> [Task item]
The required answer is every line of the data containing the word "computer".

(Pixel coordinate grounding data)

┄┄┄┄┄┄┄┄┄┄┄┄┄┄┄┄┄┄┄┄

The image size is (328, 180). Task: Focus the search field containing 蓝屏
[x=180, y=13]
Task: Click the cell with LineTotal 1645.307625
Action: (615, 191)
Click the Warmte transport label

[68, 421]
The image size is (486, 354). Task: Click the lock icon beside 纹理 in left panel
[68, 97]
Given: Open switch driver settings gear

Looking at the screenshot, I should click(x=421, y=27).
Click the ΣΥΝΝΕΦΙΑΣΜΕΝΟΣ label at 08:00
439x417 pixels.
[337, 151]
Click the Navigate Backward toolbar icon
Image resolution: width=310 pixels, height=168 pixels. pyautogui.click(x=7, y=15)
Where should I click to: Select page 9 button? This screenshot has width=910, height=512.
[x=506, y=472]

┄┄┄┄┄┄┄┄┄┄┄┄┄┄┄┄┄┄┄┄

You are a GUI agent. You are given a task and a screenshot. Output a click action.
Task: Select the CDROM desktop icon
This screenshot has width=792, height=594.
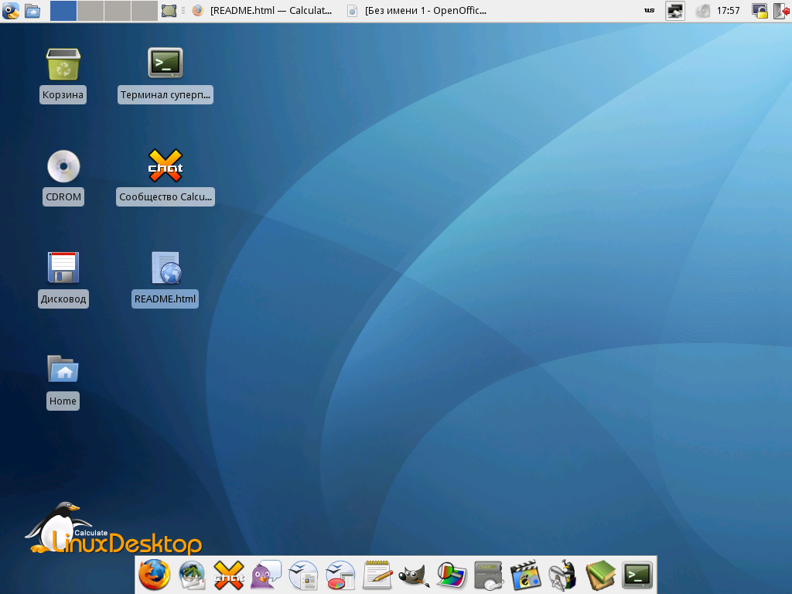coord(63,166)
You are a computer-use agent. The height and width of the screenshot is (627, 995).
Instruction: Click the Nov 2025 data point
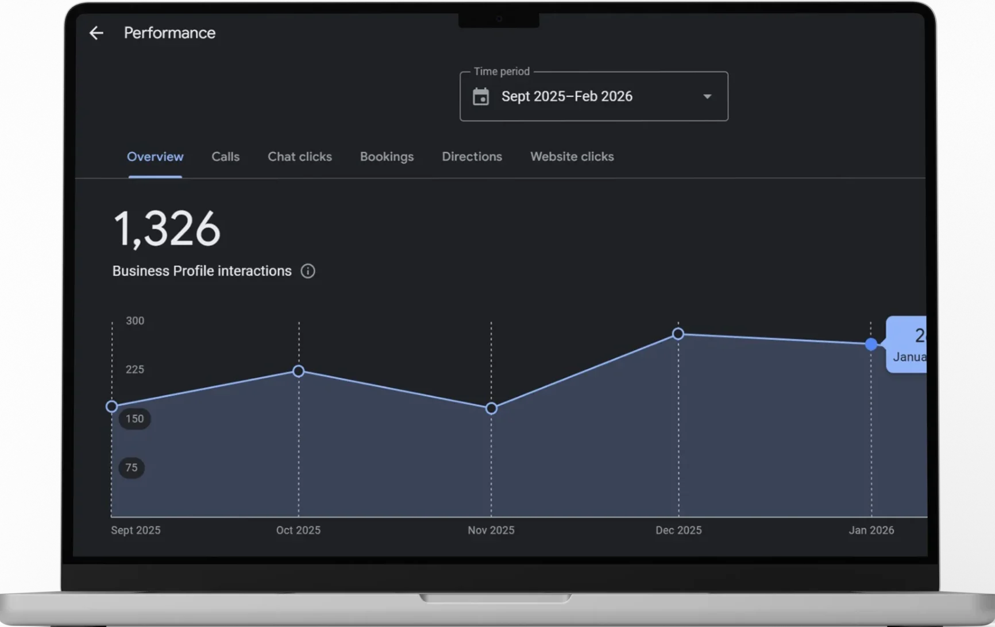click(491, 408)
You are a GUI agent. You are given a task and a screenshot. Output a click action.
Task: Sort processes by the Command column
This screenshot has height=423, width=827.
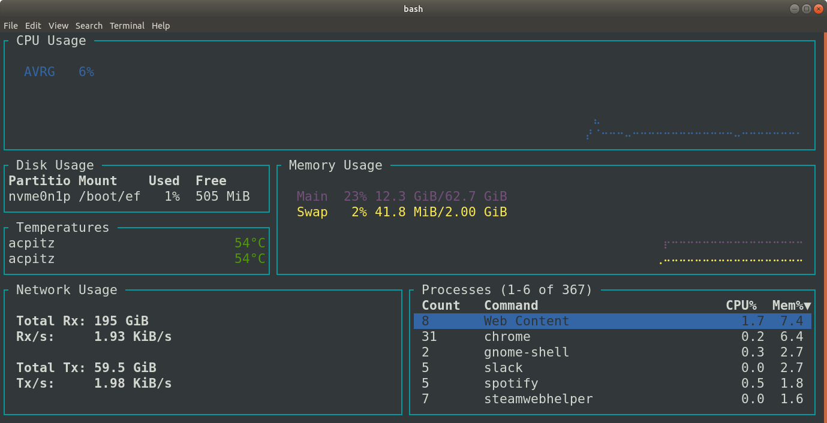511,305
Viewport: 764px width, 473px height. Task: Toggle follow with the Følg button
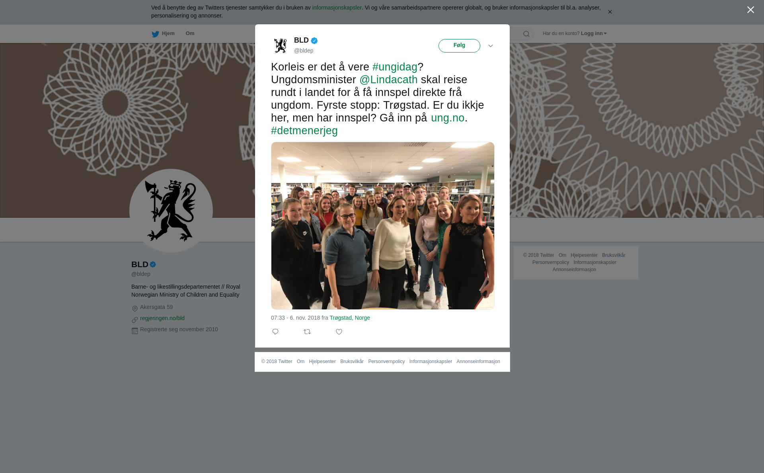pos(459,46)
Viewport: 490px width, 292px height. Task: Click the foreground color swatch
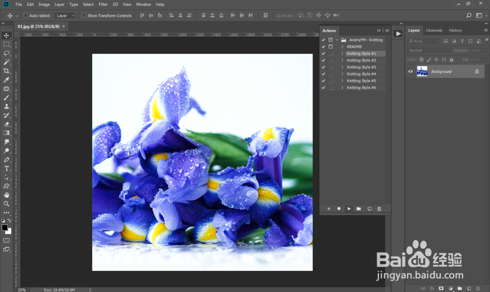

┄┄┄┄┄┄┄┄┄┄┄┄┄┄┄┄┄┄┄┄

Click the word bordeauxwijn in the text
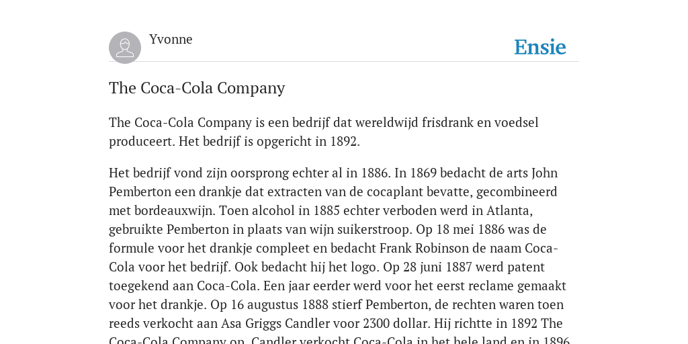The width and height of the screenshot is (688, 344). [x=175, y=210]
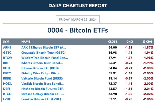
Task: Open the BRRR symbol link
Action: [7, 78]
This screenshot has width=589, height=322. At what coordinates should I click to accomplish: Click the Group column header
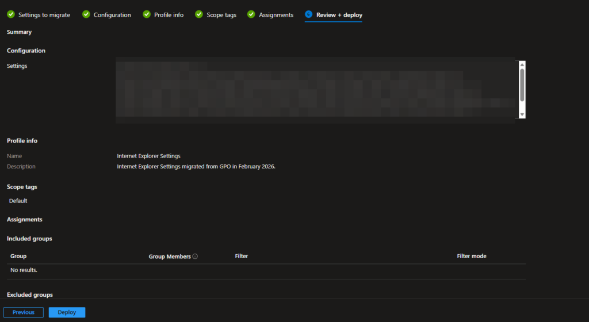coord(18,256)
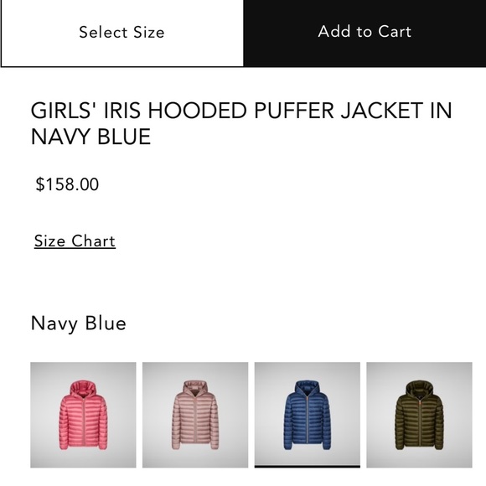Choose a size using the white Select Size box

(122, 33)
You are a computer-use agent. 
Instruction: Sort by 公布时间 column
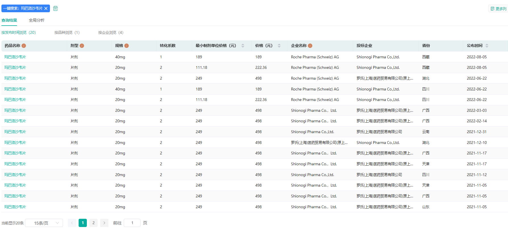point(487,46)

┄┄┄┄┄┄┄┄┄┄┄┄┄┄┄┄┄┄┄┄

> [Solution for this exercise]
You are a computer-use agent. The height and width of the screenshot is (627, 995).
You are a computer-use agent. 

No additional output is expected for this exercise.